Non-hematogenous or exogenous osteomyelitis is different from hematogenous in that rather than the infection arriving by blood and starting in the medullary of the bone, it most often results from penetration of the skin and the periosteum being disturbed in some way thus introducing bacteria and infection to the bone.5,6 Due to this, exogenous osteomyelitis is often polymicrobial compared to a single organism that is often seen is hematogenous osteomyelitis.8 Recall that the periosteum serves as a protective outer barrier for bone; this layer can become interrupted through trauma or surgery allowing for direct contamination or through erosion from nearby abscesses leading to contiguous spread.

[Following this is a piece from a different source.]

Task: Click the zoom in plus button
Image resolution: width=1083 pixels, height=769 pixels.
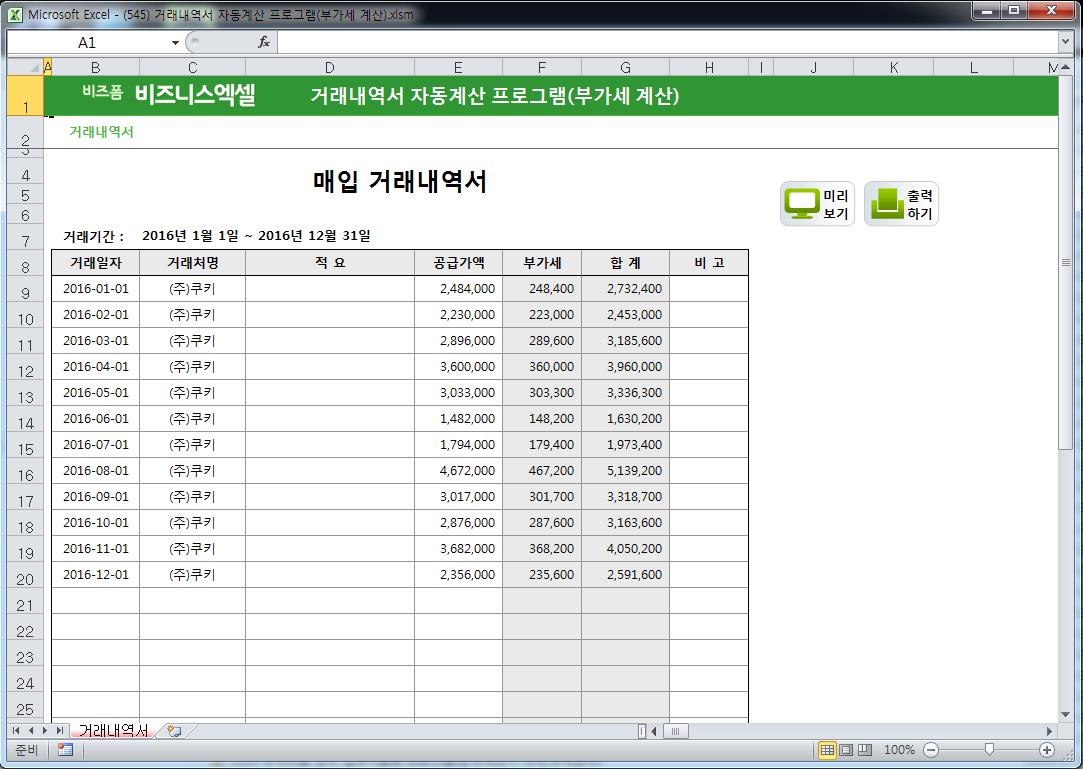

Bacteria alone, on the basis of direct contamination are often insufficient to produce osteomyelitis, and instead often requires a disruption of adequate blood flow to the bone.5,10 Trauma and surgery, in addition to introducing microorganisms into the bone, can disrupt blood flow to bone. This results in a proper immune response not being able to reach the bacteria and can also create areas of necrotic bone, serving as a nidus for proliferation.5,8,10 Like a foreign body, areas of necrotic bone are inert avascular sites where biofilms can form, making it extremely hard to treat and eradicate.10
Trauma and surgery can lead to Type III and IV osteomyelitis. Type III, localized osteomyelitis, involves both the medullary and cortex, and is in a single location within stable bone. In addition to trauma and surgery, instances where medullary or superficial osteomyelitis extend to involve both can cause Type III lesions. Type IV, diffuse osteomyelitis, also involves both the medullary and cortex, but as the name suggests is diffuse leading to bone or axial instability, either before or after required extensive debridement and resection. The most common examples of Type IV are infected non-unions and through-and-through metaphyseal/ epiphyseal lesions.9
Exogenous osteomyelitis from contiguous spread is due to pressure ulcers or soft tissue infections like an abscess eroding away the periosteum and infecting the underlying bone.5 This mostly differs from direct contamination in that it the infection starts superficial, Type II, and can progresses to Type III or IV.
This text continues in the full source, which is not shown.